Courtney B. Vance is a Memphis barbecue restaurant owner who hopes to pass the business to his son, played by Mamoudou Athie, in "Uncorked."
Courtney B. Vance is a Memphis barbecue restaurant owner who hopes to pass the business to his son, played by Mamoudou Athie, in "Uncorked."

Seemingly not heavily promoted by Netflix, this 2020 movie from writer-director Prentice Penny casts the always wonderful Courtney B. Vance as the patriarch of a fabled Memphis barbecue restaurant whose son and presumed pork heir (Mamoudou Athie) prefers wine to ribs: He dreams of becoming a master sommelier.

"Memphis was the logical choice," Penny told The Commercial Appeal, when asked why he shot "Uncorked" here. "Not only is it a capital of barbecue, so much of the fabric of American life is rooted in Memphis. The city has had such a rich impact, not just on American culture but on African American culture."

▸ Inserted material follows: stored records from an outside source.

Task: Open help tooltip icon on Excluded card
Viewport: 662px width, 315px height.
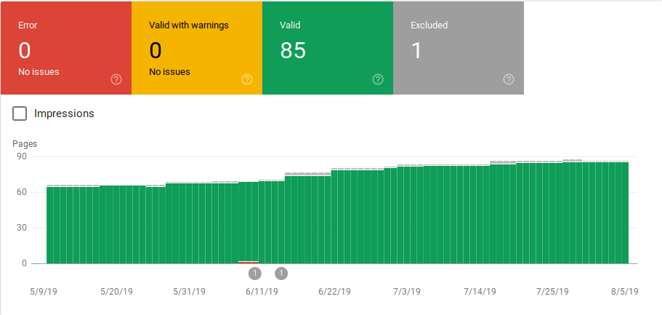Action: pos(509,79)
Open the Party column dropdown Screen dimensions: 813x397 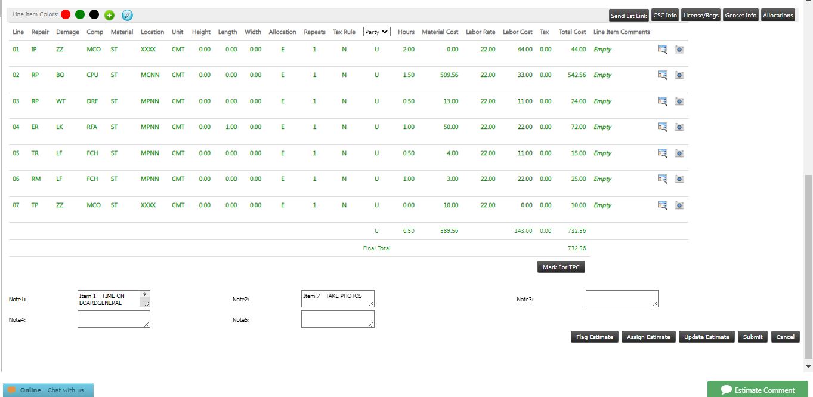[376, 32]
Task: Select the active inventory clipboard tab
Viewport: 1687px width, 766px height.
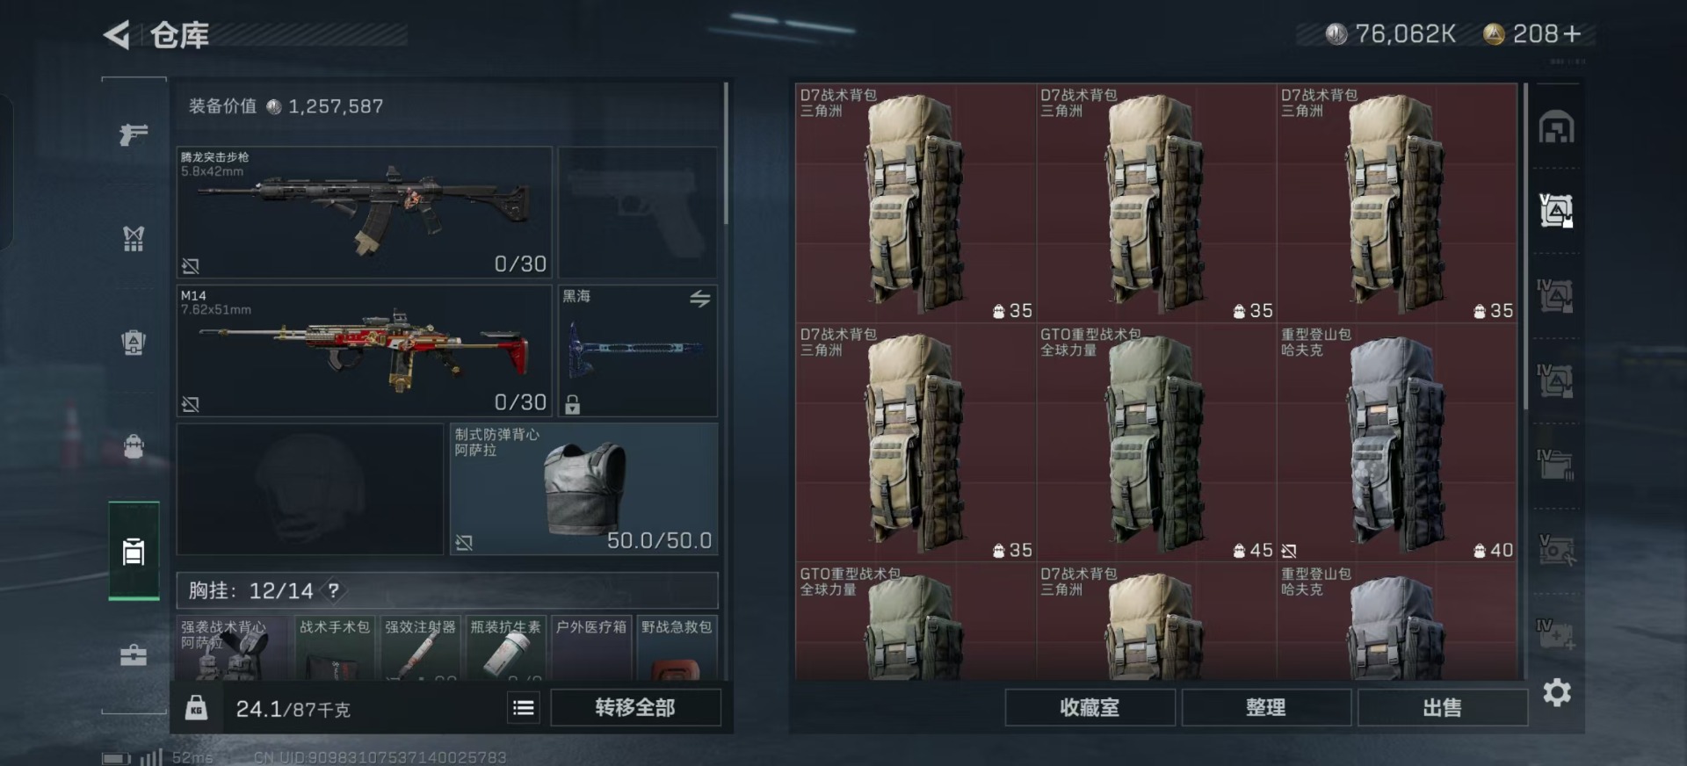Action: (x=134, y=552)
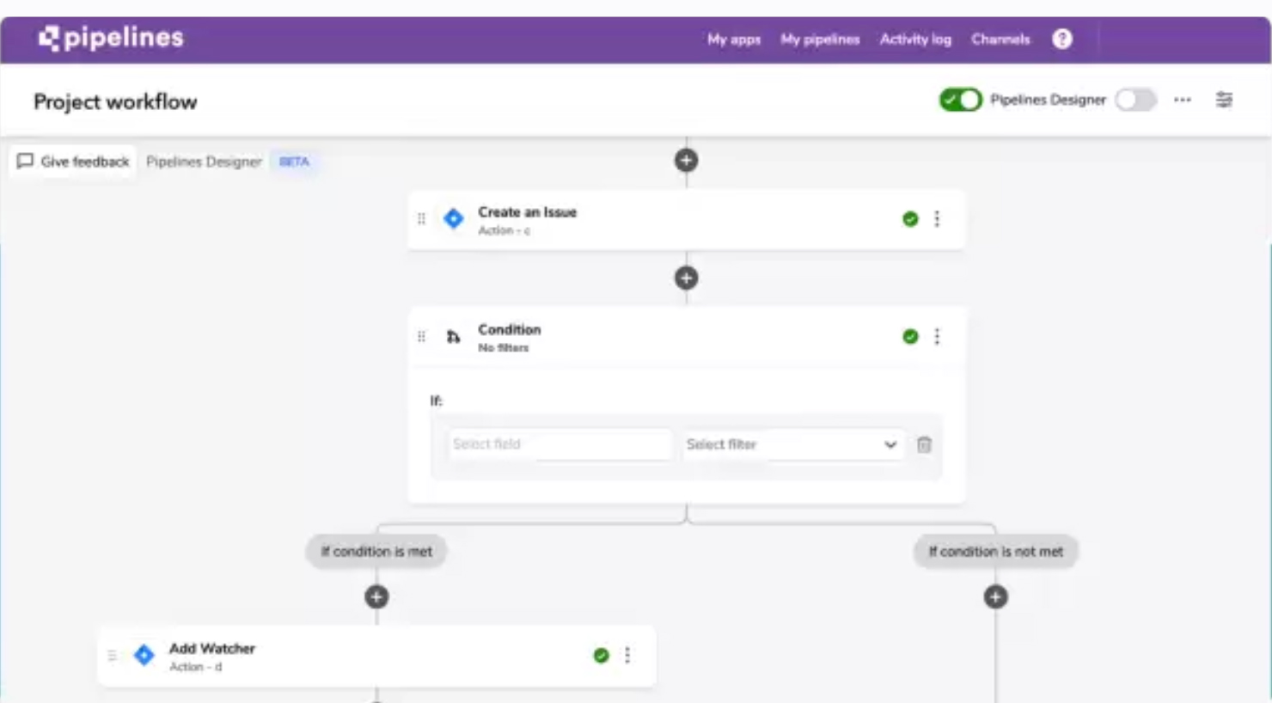1272x703 pixels.
Task: Toggle the Pipelines Designer switch
Action: (1135, 100)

Penny said his team interviewed owners of the Cozy Corner, the Bar-B-Q Shop, A&R Bar-B-Que and The Four Way while researching the project, which also enabled the filmmaker to present a portrait of a Black family facing problems that do not include drug abuse or gang violence or the "urban" challenges emphasized by what Penny calls "quote unquote mainstream Hollywood."